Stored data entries
......

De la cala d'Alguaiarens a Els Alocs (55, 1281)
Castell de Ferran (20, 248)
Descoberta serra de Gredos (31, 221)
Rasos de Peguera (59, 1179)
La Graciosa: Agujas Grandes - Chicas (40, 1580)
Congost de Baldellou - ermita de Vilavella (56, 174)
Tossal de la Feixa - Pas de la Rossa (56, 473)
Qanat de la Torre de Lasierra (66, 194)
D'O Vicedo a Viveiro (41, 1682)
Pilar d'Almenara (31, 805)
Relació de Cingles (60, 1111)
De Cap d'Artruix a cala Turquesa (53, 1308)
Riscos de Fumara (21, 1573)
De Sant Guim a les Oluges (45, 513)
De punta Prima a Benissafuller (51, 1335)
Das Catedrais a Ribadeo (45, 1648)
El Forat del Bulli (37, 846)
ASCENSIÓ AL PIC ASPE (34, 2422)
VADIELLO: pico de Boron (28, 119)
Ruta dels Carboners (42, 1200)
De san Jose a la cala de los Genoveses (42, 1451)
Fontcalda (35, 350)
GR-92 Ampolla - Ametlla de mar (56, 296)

......

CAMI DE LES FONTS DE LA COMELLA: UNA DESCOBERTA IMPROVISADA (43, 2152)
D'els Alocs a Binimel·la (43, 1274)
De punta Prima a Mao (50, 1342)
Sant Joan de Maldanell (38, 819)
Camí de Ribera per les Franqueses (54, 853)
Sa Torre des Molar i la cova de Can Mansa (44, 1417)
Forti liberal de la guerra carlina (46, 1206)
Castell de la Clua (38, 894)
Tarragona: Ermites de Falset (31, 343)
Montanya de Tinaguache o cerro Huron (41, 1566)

......

Copy all lines from the entries that contain the word "Alocs".

• _Completed task_
De la cala d'Alguaiarens a Els Alocs (55, 1281)
D'els Alocs a Binimel·la (43, 1274)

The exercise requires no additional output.